→ Task instructions:
[a] Transcribe the passage of the Baucus plan post that opens with the words containing "A recent report" and closes with "of medical services.".
[b] Answer the following questions from the Baucus plan post.
(i) What does the post give as the cost of the House version?
(ii) Which investment bank issued the report quoted in the post?
(iii) How much would the separate new fee on insurance companies raise each year starting in 2010?
[c] Supply the next part of the Baucus plan post, picking up after its final sentence.

The Baucus Plan For Expanded Health Insurance Coverage
This is the culmination of a “year of work” by Sen. Max Baucus. And the cost? Well much less than the House version if you’re to believe the Senators who put it together. Instead of 1.5 trillion, this one will only cost us 850 to 900 billion over 10 years – another sum we cannot afford.
Why is this version less costly than the House version? Well they’re going to tax insurance companies.
Yes, I hear you. I know you know what it really means. But for the benefit of those on the left who stop by here to troll instead of taking the time to learn basic economics, we’ll again restate what should be obvious.
Corporations don’t pay taxes. Their customers do. The buck doesn’t start or stop with them – they just pass them along.
A recent report by Oppenheimer & Company, the investment bank, said, “It will be very difficult for the Senate Finance Committee to structure the fees in a way that they won’t be immediately passed on to customers in the form of higher premiums.”
Of course it will be difficult for that committee to structure them that way since it has no desire to do so:
Mr. Baucus’s plan, expected to cost $850 billion to $900 billion over 10 years, would tax insurance companies on their most expensive health care policies. The hope is that employers would buy cheaper, less generous coverage for employees, thereby reducing the overuse of medical services.
The separate new fee on insurance companies would help raise money to pay for the plan. The fee would raise $6 billion a year starting in 2010, and it would be allocated among insurance companies according to their market shares.
So it is a redistribution of your money (once the insurance company raises its fee to offset the “tax”) back to the very same insurance companies to subsidize the effort to insure everyone.
If this doesn’t catch the eye of union employees and pensioners and turn them completely against this version, then they’re totally impervious to reason. They are prime candidates for newer, cheaper and less generous coverage if this were to be passed into law.

→ Data section:
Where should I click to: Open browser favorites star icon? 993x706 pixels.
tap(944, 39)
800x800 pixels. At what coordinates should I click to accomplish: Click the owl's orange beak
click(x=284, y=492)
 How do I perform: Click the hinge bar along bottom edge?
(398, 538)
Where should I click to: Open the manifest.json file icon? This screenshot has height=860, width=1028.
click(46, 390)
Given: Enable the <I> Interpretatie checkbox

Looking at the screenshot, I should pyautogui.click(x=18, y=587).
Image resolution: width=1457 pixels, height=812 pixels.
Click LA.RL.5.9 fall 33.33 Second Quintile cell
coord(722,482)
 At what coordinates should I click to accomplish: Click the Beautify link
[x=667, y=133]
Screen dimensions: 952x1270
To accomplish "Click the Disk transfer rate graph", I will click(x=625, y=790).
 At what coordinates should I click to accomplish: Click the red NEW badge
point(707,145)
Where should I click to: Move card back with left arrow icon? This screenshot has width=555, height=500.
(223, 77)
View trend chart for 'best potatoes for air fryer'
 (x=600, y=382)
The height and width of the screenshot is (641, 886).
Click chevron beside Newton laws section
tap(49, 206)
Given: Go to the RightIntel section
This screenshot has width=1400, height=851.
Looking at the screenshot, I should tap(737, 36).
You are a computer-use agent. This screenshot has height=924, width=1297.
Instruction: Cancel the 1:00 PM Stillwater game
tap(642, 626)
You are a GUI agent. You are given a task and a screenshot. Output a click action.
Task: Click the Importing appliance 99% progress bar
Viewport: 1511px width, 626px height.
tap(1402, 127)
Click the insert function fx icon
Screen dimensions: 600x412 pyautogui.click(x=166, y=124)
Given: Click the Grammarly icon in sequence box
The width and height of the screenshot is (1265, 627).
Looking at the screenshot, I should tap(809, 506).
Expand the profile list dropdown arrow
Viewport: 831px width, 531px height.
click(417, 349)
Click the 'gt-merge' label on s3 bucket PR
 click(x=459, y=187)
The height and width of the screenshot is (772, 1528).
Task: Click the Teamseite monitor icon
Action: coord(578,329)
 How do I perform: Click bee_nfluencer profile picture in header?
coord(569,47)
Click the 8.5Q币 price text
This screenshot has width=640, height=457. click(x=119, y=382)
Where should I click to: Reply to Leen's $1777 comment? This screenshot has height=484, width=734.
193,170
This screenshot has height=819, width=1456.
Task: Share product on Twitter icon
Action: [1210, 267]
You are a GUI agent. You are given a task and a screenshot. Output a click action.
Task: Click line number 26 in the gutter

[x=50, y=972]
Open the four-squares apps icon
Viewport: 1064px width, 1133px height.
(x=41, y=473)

→ Replies:
[a]
A recent report by Oppenheimer & Company, the investment bank, said, “It will be very difficult for the Senate Finance Committee to structure the fees in a way that they won’t be immediately passed on to customers in the form of higher premiums.”
Of course it will be difficult for that committee to structure them that way since it has no desire to do so:
Mr. Baucus’s plan, expected to cost $850 billion to $900 billion over 10 years, would tax insurance companies on their most expensive health care policies. The hope is that employers would buy cheaper, less generous coverage for employees, thereby reducing the overuse of medical services.

[b]
(i) 1.5 trillion
(ii) Oppenheimer & Company
(iii) $6 billion a year

[c]
To make the misery equal for all, Baucus and crew hope your employer, union, pension fund will drop the health care you’re now satisfied with for a cheaper, less generous policy and thereby reduce “the overuse of medical services”. And the money taken from you will be given back to the very insurance companies which it previously “taxed” to subsidize the uninsured.
But mind you, it’s all for your own good. And no, this isn’t at all government intrusion in a market to a level sufficient to change behavior – quit saying that. Because we all know that Jay Rockefeller is right, don’t we?
Mr. Rockefeller said the fees were justified because insurance companies were “rapaciously, greedily and unstoppably making money by underpaying the patient, by underpaying the provider and by overpaying themselves.”
Who again sets the standard for medical reimbursement in the US? It darn sure isn’t private insurance companies, is it? To bad that White House email address for fishy health care info isn’t still functioning.
And of course, when Chuck Schumer says something like, “The health insurance industry should pay its fair share of the cost because it stands to gain over 40 million new consumers under health care reform legislation,” you know its a bad idea. Schumer has never once demonstrated he has a grasp on the economics of anything. And this is no exception. But he does understand the political ramifications of such a bill.
In fact, the devil is found in what Schumer doesn’t say – “40 million new customers, no pre-existing conditions, no option to deny coverage, no lifetime cap on payouts”. Yeah, sounds like a heck of a bargain, doesn’t it? 40 million new consumers and guaranteed bankruptcy leaving what?
Well good old Chuck Schumer and the government to fall back on, huh? And, after neatly rigging the game in such a way as to effectively eliminate private coverage, they’ll also offer up a hearty “we told you so” and blame it on a “market failure”.
Who needs a public option or a trigger when you can set things up this way? Yup, as is apparent, there are all sorts of ways to skin that single-payer cat, aren’t there?